On vertical variations of gas flow in protoplanetary disks and their impact on the transport of solids
Emmanuel Jacquet

TL;DR
This study compares viscous and MHD turbulence prescriptions in protoplanetary disks, finding that net solid transport is insensitive to flow structure, challenging the use of high-temperature material in comets as a meridional circulation indicator.
Contribution
It introduces a turbulence model with parameters matching viscous prescriptions and demonstrates that radial solid transport is largely unaffected by flow structure, impacting interpretations of disk dynamics.
Findings
Net radial flux of solids is insensitive to flow structure for a given turbulence parameter.
High-temperature materials in comets are not definitive evidence of meridional circulation.
Turbulent diffusion, not mean flows, likely explains outward transport in disks.
Abstract
A major uncertainty in accretion disk theory is the nature and properties of gas turbulence, which drives transport in protoplanetary disks.
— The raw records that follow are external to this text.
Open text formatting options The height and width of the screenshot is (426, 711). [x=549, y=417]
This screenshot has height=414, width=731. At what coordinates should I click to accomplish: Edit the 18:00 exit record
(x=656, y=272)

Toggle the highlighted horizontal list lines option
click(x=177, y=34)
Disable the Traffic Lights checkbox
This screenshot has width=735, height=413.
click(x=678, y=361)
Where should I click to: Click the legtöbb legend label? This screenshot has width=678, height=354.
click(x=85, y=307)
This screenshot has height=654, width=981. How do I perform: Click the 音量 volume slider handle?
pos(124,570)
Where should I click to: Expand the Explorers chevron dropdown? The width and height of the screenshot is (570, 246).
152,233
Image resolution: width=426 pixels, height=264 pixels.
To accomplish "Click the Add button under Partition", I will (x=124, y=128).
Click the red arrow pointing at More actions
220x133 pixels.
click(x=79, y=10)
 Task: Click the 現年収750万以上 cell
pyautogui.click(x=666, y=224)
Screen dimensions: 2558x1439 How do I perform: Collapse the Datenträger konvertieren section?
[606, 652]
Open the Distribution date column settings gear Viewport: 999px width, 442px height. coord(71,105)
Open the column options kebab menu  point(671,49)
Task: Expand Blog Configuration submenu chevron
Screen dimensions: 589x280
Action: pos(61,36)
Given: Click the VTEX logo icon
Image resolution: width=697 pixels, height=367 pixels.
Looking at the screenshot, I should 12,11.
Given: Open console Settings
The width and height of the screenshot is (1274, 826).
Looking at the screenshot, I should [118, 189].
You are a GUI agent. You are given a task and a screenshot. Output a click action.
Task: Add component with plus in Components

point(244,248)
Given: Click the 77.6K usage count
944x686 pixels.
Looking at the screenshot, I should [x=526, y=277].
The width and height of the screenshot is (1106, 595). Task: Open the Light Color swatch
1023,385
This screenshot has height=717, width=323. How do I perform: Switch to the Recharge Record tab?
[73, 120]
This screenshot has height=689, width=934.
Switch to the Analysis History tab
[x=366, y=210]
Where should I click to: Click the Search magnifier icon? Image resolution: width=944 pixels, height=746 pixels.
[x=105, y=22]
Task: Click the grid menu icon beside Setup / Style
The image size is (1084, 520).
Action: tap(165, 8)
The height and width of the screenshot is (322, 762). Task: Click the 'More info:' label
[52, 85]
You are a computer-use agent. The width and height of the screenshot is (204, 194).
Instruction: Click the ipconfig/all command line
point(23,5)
The commonly used viscous prescription for the Maxwell-Reynolds stress tensor gives rise to a meridional circulation where flow is outward near the midplane and inward away from it. This meridional circulation has been proposed as an explanation for the presence of high-temperature minerals (believed to be of inner solar system provenance) in comets. However, it has not been observed in simulations of magnetohydrodynamical (MHD) turbulence so far. In this study, we evaluate the extent to which the net transport of solids can be diagnostic of the existence of meridional circulation. To that end, we propose and motivate a prescription for MHD turbulence which has the same free parameters as the viscous one. We compare the effects of both…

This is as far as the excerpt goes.